• [EXTRACTED RECORDS]
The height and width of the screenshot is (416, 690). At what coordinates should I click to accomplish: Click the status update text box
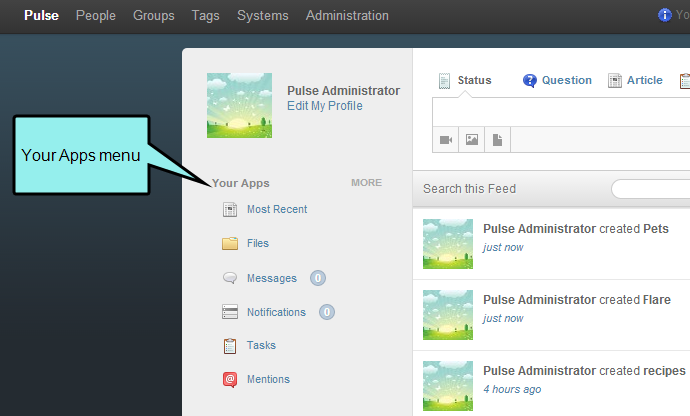click(561, 113)
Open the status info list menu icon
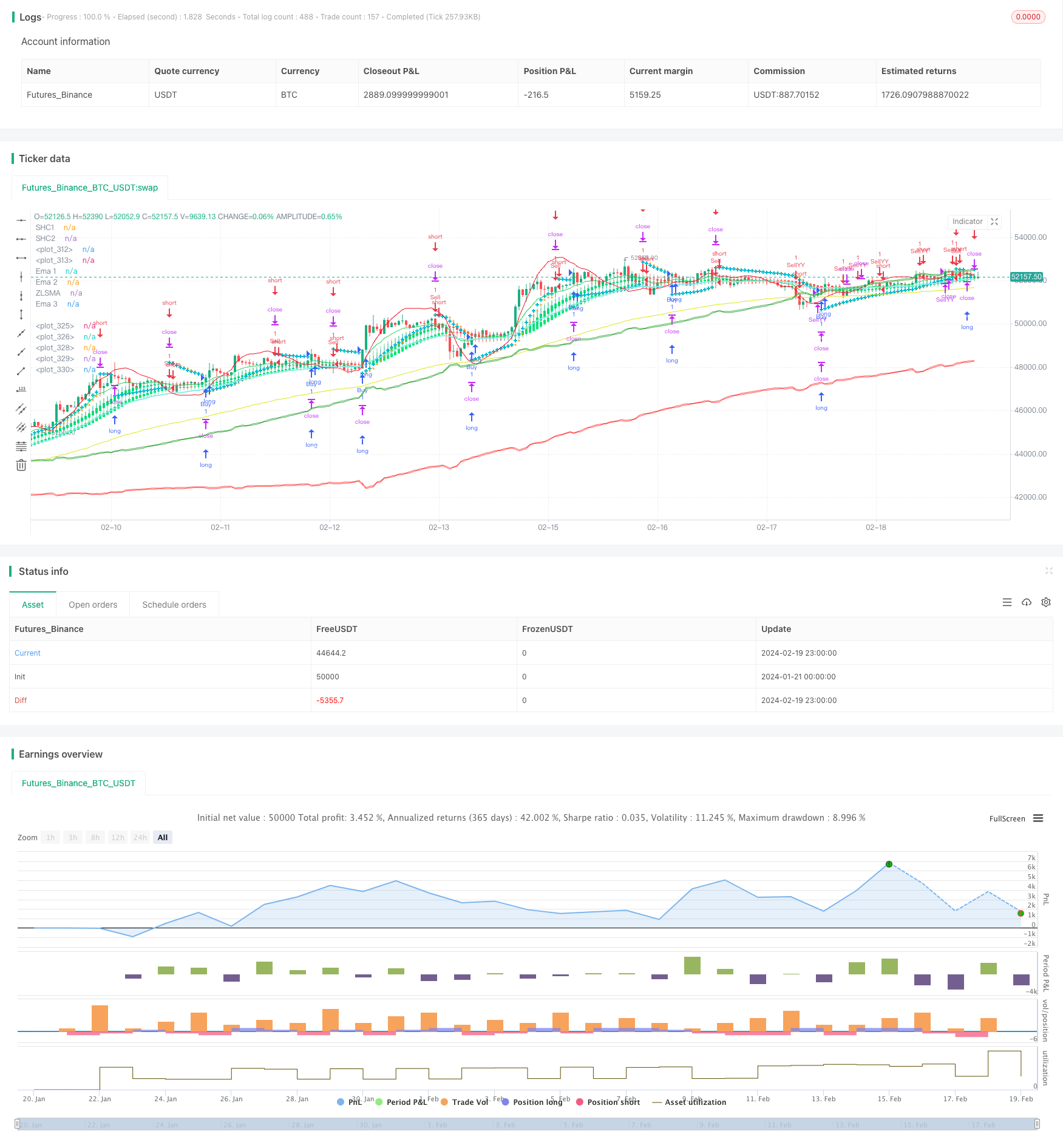 (x=1007, y=602)
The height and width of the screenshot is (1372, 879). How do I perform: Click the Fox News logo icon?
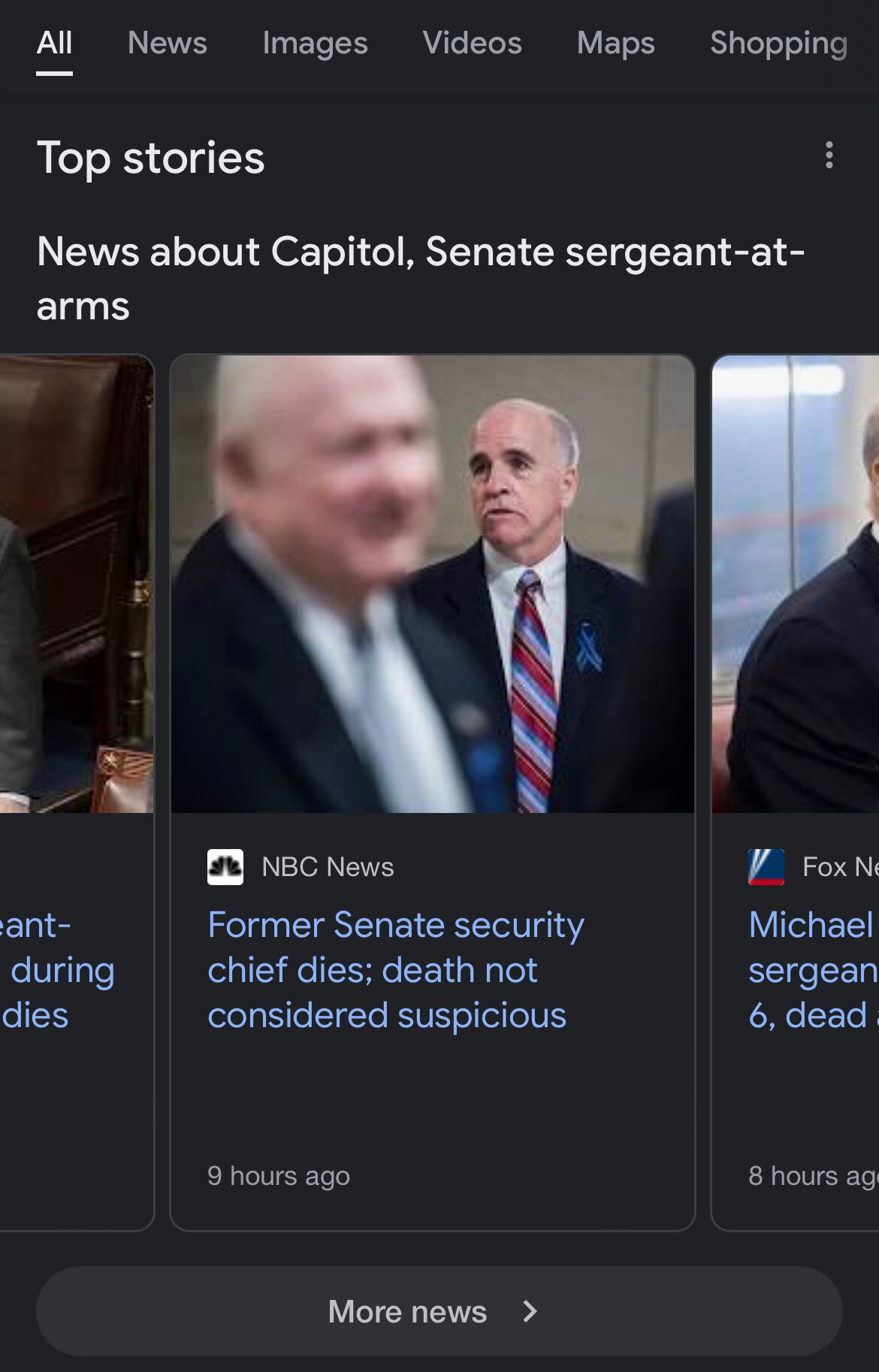tap(766, 867)
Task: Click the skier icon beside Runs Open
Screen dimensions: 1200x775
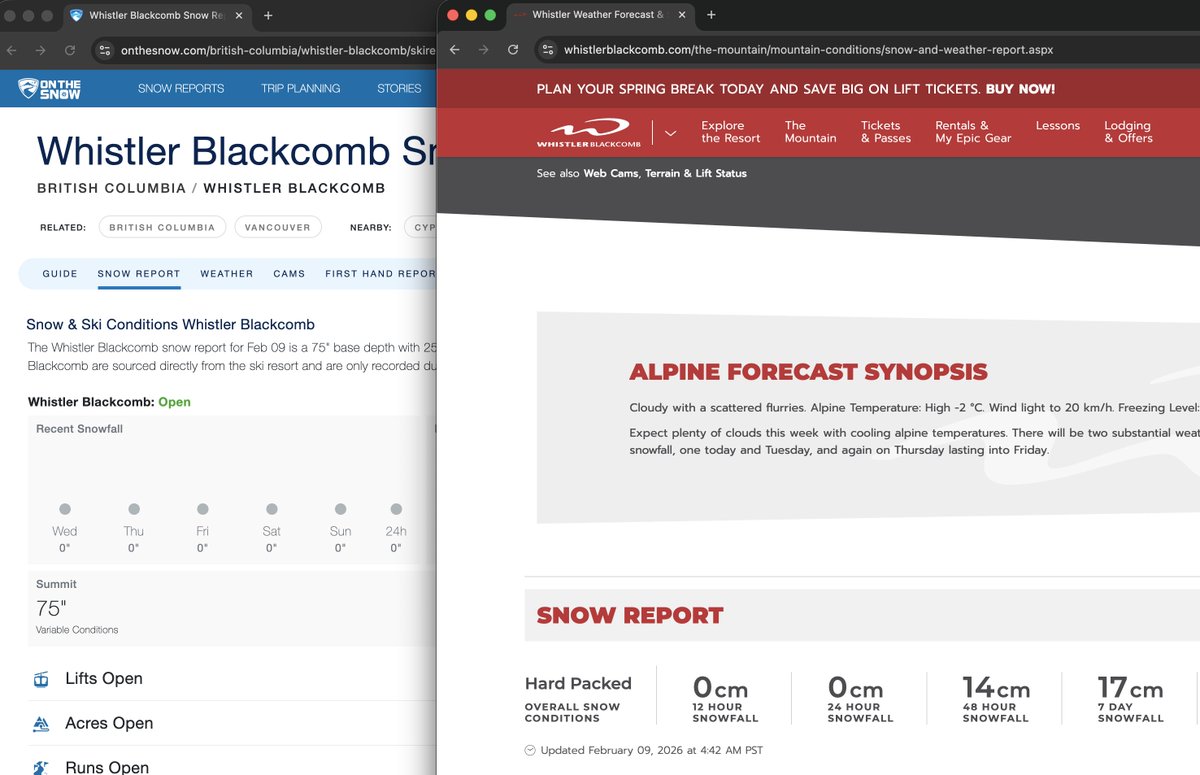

• [EXERCISE DIRECTIONS]
Give the data again word for word, without images.

• [EXERCISE RESULT]
The height and width of the screenshot is (416, 690). At what coordinates should I click to accomplish: Click the status update text box
click(561, 113)
Open the status info list menu icon
 (x=1007, y=602)
The height and width of the screenshot is (1372, 879). How do I perform: Click the Fox News logo icon?
tap(766, 867)
Task: Click the skier icon beside Runs Open
Screen dimensions: 1200x775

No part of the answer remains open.